[Try it] The required result is an exact copy of every line from the one with "Expand the 准时率 section" through the last line below, with the pictures left out.

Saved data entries

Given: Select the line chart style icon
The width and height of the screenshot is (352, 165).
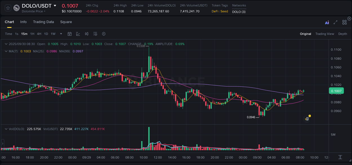Looking at the screenshot, I should pos(78,34).
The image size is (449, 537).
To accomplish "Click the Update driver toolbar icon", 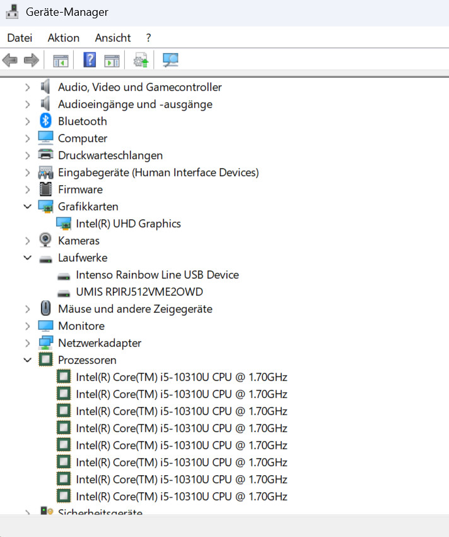I will click(x=141, y=60).
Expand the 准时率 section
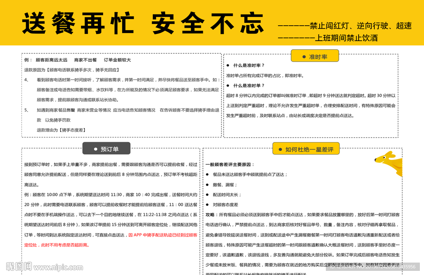This screenshot has width=424, height=275. point(315,56)
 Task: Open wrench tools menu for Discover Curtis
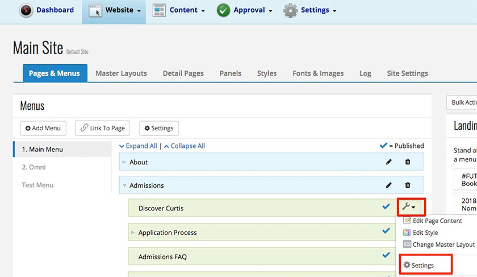(408, 208)
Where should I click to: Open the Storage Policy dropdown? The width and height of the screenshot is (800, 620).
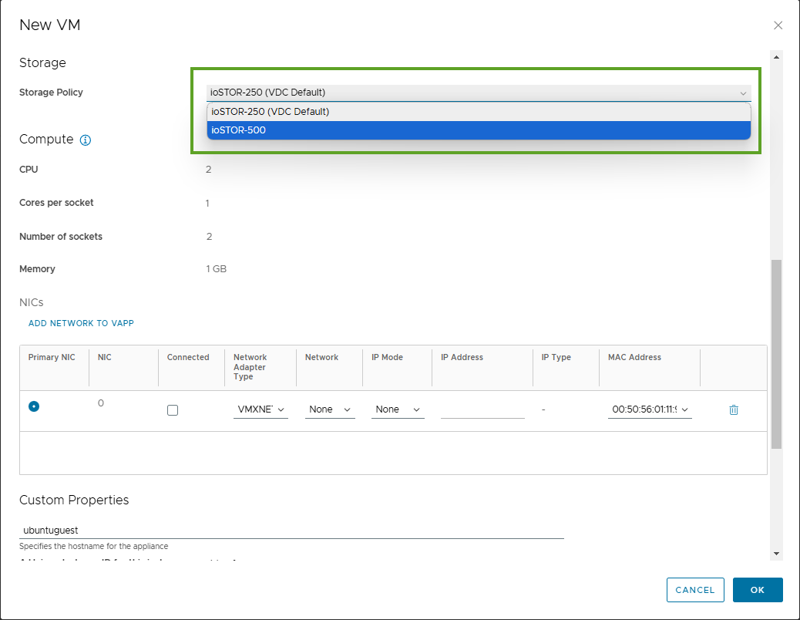tap(478, 93)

[Answer to this task]
Expand the 准时率 section
This screenshot has width=424, height=275. point(315,56)
 Task: Open wrench tools menu for Discover Curtis
(408, 208)
Where should I click to: Open the Storage Policy dropdown? The width and height of the screenshot is (800, 620).
tap(478, 93)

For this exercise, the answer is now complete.